Saúde Web: E como saná-lo? Como pode ser resolvido?
Carneiro: O setor como um todo tem de arranjar uma forma de trabalhar com protocolos e seguir os padrões razoáveis ditados pela medicina. O objetivo específico deve ser melhorar a saúde dos pacientes, mas não com a super utilização dos recursos, porque isso encarece demasiadamente o sistema e ao invés de irmos para o caminho do melhor uso dos recursos da infraestrutura de saúde, vamos para o uso exagerado. No final das contas, isso significa o que vemos hoje: o setor de saúde suplementar com a sinistralidade muito alta. No setor como um todo, a despesa com exames, terapias e internações que já chegaram num patamar muito alto e a receita não dá para aumentar tanto, a variação do custo médico hospitalar (medida também pelo IESS ) está em 15%, portanto alguma coisa tem de ser feita para a sustentabilidade do sistema ser mantida a longo prazo.
Saúde Web: A concentração de mercado nos Estados Unidos e a assimetria de informações são outros importantes aspectos relacionados ao desperdício de recursos no setor de saúde, uma vez que garantem as empresas margens de lucro muito superiores as encontradas em outros setores mais transparentes da economia. Como isso acontece? Como isso ocorre no Brasil?
Carneiro: O que pode ocorrer é a concentração de mercado.
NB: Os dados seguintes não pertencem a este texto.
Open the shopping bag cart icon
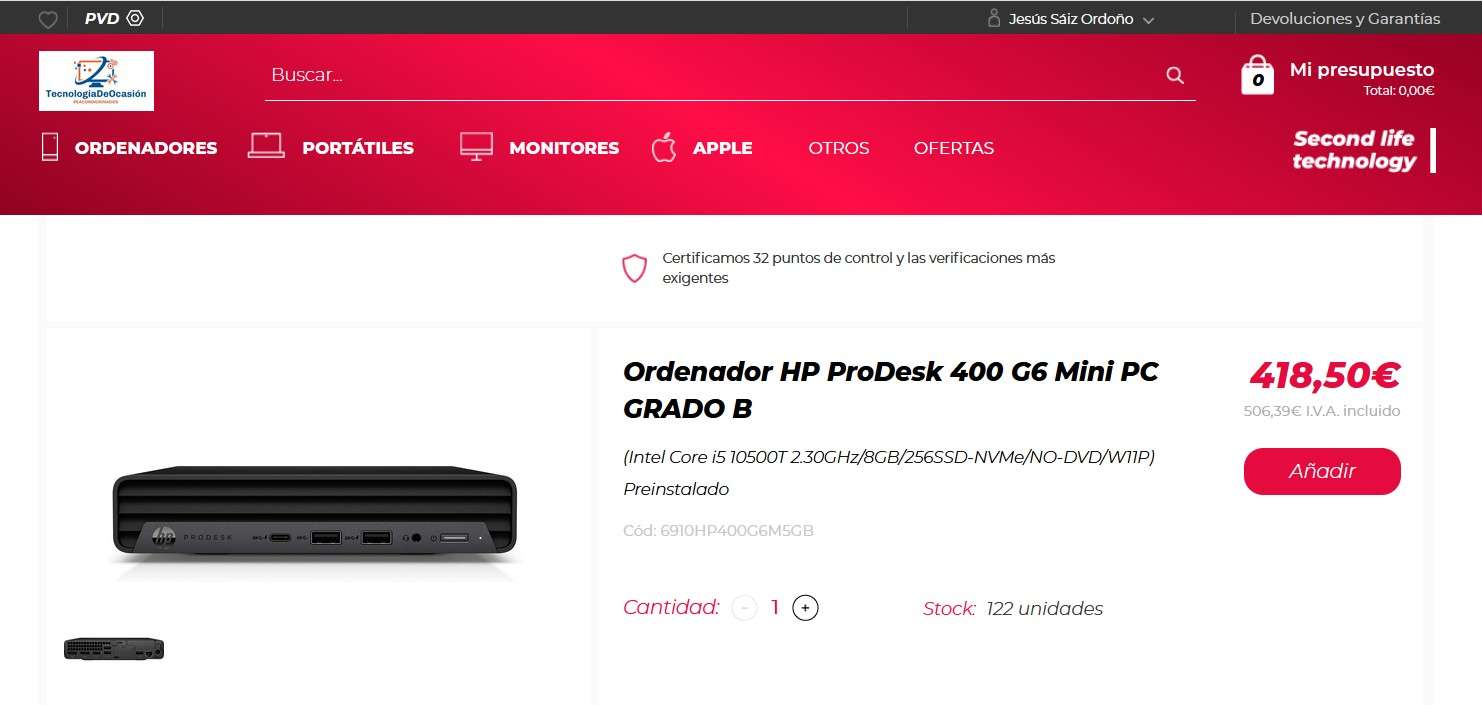 pyautogui.click(x=1257, y=75)
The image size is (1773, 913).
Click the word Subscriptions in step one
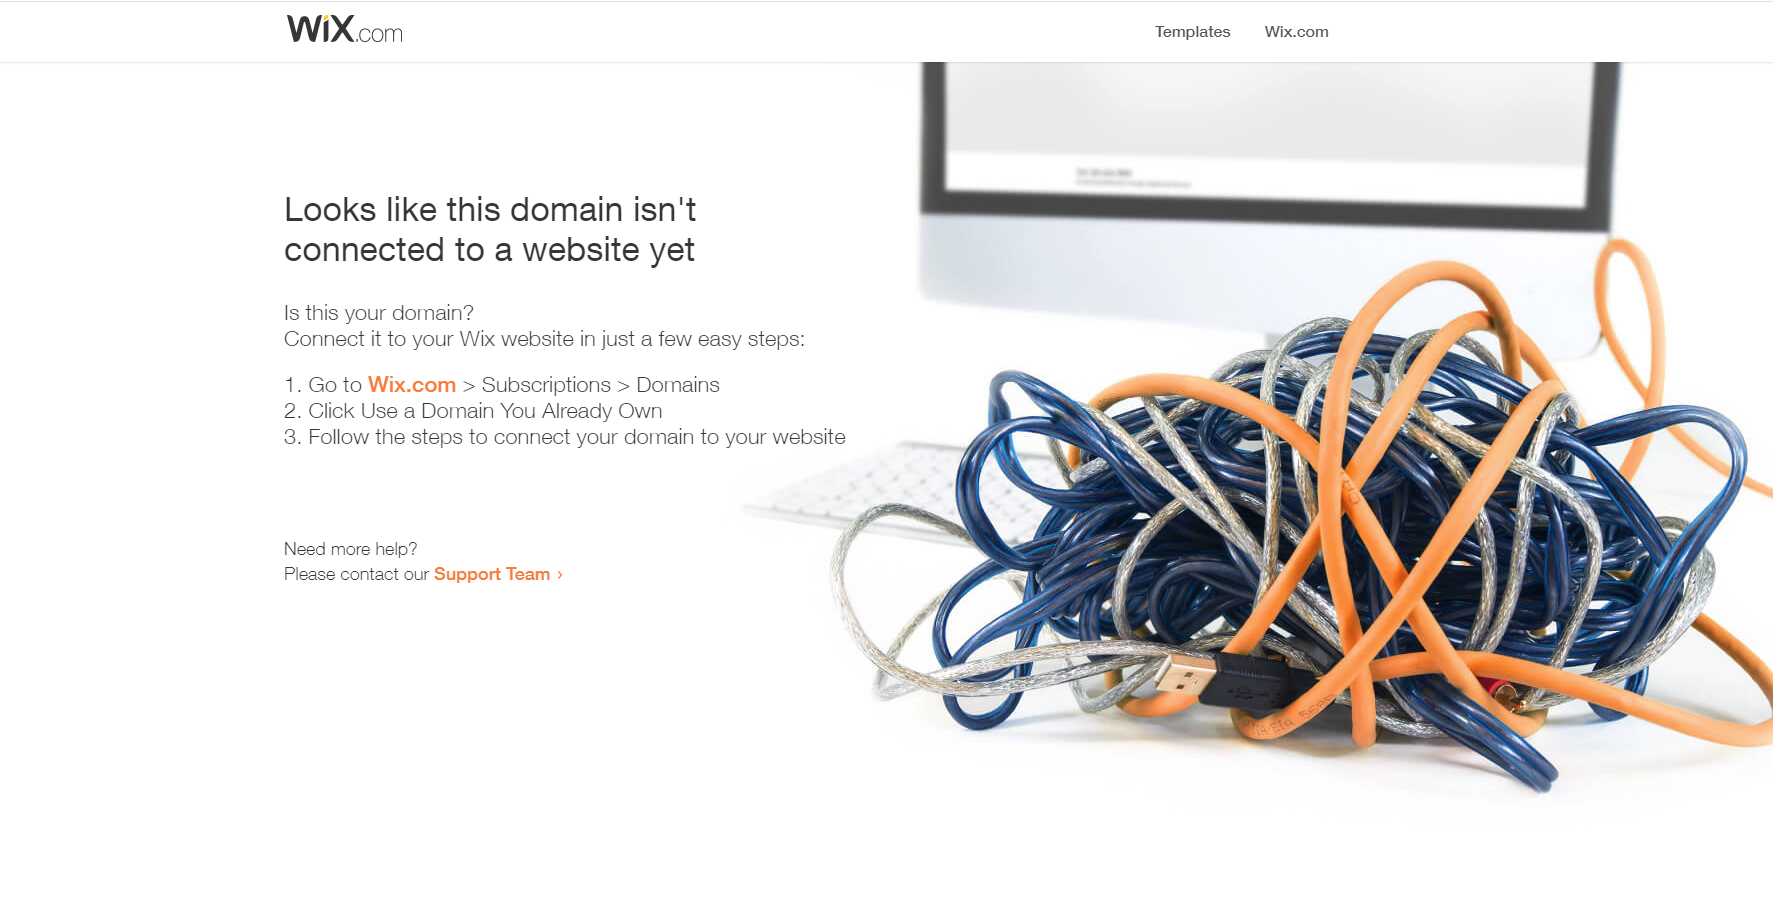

Por exemplo, às vezes se tem no segmento de materiais médicos da cadeia de saúde alguma indústria que detém o monopólio ou o oligopólio de determinado equipamento. Aqui no Brasil, infelizmente a Anvisa não faz o trabalho de monitoramento constante da concorrência dentro da cadeia de saúde. O Conselho de Administração e Defesa Econômica (Cade) faz isso muito pontualmente com alguma denúncia. A Agência Nacional de Saúde (ANS) regula o plano de saúde, ou seja, não existe no Brasil um monitoramento constante da concorrência e muito provavelmente isso explica porque se tem o custo de materiais de medicamentos com variação anual de 30% ou 70%. As imperfeições concorrenciais na cadeia de saúde levam a esse sobrepreço, por conta da concorrência ou por conta de assimetria de informação, ou seja, quem está comprando não sabe por que o preço está aumentando, se tem um material substituto ou mais barato.
Saúde Web: As falhas de precificação mais marcantes são as órteses, próteses e materiais especiais (OPMEs). Se os diversos procedimentos e materiais tivessem um preço médio adotado por todos os prestadores de serviço, haveria uma economia de US$ 36 bilhões por ano. No Brasil, o estudo cita que a ANS está atenta para regularizar a prática. Podemos deduzir que a prática no Brasil é prejudicial para as operadoras de saúde do ponto de vista dos gastos?
Carneiro: Os estudos do IESS mostram que nos últimos cinco anos o que mais encareceu foram as internações e dentro delas as OPMEs. Elas subiram o dobro do IPCA no período, e lógico que os planos de saúde não subiram o dobro do IPCA no mesmo período. Isso mostra que existe uma perda de margem dos planos de saúde ao longo dos anos e parte disso vem desse aumento com o custo do OPME.